_DIRECTIONS_
Copy the records below line for line, changing nothing.
───── ROWS ─────
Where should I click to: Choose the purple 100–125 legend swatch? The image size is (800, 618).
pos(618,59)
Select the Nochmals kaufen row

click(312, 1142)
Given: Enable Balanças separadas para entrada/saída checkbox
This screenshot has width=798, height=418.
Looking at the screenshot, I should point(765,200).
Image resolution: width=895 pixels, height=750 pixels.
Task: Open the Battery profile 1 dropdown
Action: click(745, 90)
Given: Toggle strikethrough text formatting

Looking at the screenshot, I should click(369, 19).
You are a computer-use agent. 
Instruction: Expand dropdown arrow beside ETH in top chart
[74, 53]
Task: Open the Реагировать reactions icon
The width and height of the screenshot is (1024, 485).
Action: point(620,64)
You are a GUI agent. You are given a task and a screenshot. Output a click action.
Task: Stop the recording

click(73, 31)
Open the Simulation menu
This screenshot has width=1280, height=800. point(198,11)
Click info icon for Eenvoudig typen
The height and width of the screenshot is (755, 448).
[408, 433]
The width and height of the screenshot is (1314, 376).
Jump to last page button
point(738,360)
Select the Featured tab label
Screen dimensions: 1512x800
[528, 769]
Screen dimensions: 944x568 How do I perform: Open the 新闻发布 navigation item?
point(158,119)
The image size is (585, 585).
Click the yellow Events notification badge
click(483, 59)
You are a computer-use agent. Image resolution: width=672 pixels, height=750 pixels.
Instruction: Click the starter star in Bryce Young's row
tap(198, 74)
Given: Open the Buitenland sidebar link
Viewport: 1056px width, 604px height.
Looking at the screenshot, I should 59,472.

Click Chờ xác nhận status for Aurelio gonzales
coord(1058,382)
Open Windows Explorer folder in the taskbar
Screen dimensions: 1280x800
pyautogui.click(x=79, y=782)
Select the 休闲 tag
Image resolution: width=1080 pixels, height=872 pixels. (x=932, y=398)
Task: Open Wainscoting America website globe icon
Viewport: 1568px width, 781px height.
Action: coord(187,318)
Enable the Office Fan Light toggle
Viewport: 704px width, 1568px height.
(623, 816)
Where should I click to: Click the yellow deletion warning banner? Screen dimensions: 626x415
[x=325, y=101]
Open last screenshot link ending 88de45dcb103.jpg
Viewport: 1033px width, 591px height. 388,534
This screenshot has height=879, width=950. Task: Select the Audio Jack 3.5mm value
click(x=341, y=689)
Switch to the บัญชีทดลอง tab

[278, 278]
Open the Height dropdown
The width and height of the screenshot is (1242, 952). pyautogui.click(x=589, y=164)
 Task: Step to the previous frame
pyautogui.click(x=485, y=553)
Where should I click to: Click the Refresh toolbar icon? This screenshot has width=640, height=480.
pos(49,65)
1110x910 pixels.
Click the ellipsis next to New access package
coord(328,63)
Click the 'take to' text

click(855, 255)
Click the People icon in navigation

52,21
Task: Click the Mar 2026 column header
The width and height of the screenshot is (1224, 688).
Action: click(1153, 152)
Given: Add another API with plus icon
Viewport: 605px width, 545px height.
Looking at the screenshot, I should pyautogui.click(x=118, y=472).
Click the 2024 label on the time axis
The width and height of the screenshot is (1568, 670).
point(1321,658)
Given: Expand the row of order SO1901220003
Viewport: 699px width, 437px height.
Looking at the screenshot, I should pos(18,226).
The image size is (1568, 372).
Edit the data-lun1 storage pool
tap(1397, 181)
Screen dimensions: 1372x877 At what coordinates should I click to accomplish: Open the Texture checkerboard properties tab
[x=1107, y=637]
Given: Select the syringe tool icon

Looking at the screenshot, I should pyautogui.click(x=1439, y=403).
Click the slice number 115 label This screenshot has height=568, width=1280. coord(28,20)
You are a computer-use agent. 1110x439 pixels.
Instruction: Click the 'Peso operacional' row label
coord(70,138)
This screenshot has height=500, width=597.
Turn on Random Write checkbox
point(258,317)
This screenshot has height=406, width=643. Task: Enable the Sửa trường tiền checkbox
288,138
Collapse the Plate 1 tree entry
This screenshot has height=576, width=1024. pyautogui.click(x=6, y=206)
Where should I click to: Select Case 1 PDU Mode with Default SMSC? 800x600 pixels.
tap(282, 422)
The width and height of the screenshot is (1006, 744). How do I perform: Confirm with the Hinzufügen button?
─────
_OUTPUT BELOW_
Where should I click to: Choose the purple 100–125 legend swatch? The image size is (800, 618).
pos(618,59)
Select the Nochmals kaufen row

click(312, 1142)
Given: Enable Balanças separadas para entrada/saída checkbox
This screenshot has width=798, height=418.
Looking at the screenshot, I should point(765,200).
Image resolution: width=895 pixels, height=750 pixels.
Task: Open the Battery profile 1 dropdown
Action: click(745, 90)
Given: Toggle strikethrough text formatting

Looking at the screenshot, I should click(369, 19).
You are a computer-use agent. 
Instruction: Expand dropdown arrow beside ETH in top chart
[74, 53]
Task: Open the Реагировать reactions icon
The width and height of the screenshot is (1024, 485).
Action: point(620,64)
You are a GUI agent. You are given a task and a screenshot. Output a click action.
Task: Stop the recording

click(73, 31)
Open the Simulation menu
This screenshot has width=1280, height=800. point(198,11)
Click info icon for Eenvoudig typen
The height and width of the screenshot is (755, 448).
[408, 433]
The width and height of the screenshot is (1314, 376).
Jump to last page button
point(738,360)
Select the Featured tab label
Screen dimensions: 1512x800
[528, 769]
Screen dimensions: 944x568 How do I perform: Open the 新闻发布 navigation item?
point(158,119)
The image size is (585, 585).
Click the yellow Events notification badge
click(483, 59)
You are a computer-use agent. Image resolution: width=672 pixels, height=750 pixels.
Instruction: Click the starter star in Bryce Young's row
tap(198, 74)
Given: Open the Buitenland sidebar link
Viewport: 1056px width, 604px height.
Looking at the screenshot, I should 59,472.

Click Chờ xác nhận status for Aurelio gonzales
coord(1058,382)
Open Windows Explorer folder in the taskbar
Screen dimensions: 1280x800
pyautogui.click(x=79, y=782)
Select the 休闲 tag
Image resolution: width=1080 pixels, height=872 pixels. (x=932, y=398)
Task: Open Wainscoting America website globe icon
Viewport: 1568px width, 781px height.
Action: coord(187,318)
Enable the Office Fan Light toggle
Viewport: 704px width, 1568px height.
(623, 816)
Where should I click to: Click the yellow deletion warning banner? Screen dimensions: 626x415
[x=325, y=101]
Open last screenshot link ending 88de45dcb103.jpg
Viewport: 1033px width, 591px height. 388,534
This screenshot has height=879, width=950. Task: Select the Audio Jack 3.5mm value
click(x=341, y=689)
Switch to the บัญชีทดลอง tab

[278, 278]
Open the Height dropdown
The width and height of the screenshot is (1242, 952). pyautogui.click(x=589, y=164)
 Task: Step to the previous frame
pyautogui.click(x=485, y=553)
Where should I click to: Click the Refresh toolbar icon? This screenshot has width=640, height=480.
pos(49,65)
1110x910 pixels.
Click the ellipsis next to New access package
coord(328,63)
Click the 'take to' text

click(855, 255)
Click the People icon in navigation

52,21
Task: Click the Mar 2026 column header
The width and height of the screenshot is (1224, 688).
Action: click(1153, 152)
Given: Add another API with plus icon
Viewport: 605px width, 545px height.
Looking at the screenshot, I should pyautogui.click(x=118, y=472).
Click the 2024 label on the time axis
The width and height of the screenshot is (1568, 670).
point(1321,658)
Given: Expand the row of order SO1901220003
Viewport: 699px width, 437px height.
Looking at the screenshot, I should pos(18,226).
The image size is (1568, 372).
Edit the data-lun1 storage pool
tap(1397, 181)
Screen dimensions: 1372x877 At what coordinates should I click to accomplish: Open the Texture checkerboard properties tab
[x=1107, y=637]
Given: Select the syringe tool icon

Looking at the screenshot, I should pyautogui.click(x=1439, y=403).
Click the slice number 115 label This screenshot has height=568, width=1280. coord(28,20)
You are a computer-use agent. 1110x439 pixels.
Instruction: Click the 'Peso operacional' row label
coord(70,138)
This screenshot has height=500, width=597.
Turn on Random Write checkbox
point(258,317)
This screenshot has height=406, width=643. Task: Enable the Sửa trường tiền checkbox
288,138
Collapse the Plate 1 tree entry
This screenshot has height=576, width=1024. pyautogui.click(x=6, y=206)
Where should I click to: Select Case 1 PDU Mode with Default SMSC? 800x600 pixels.
tap(282, 422)
The width and height of the screenshot is (1006, 744). How do I perform: Confirm with the Hinzufügen button?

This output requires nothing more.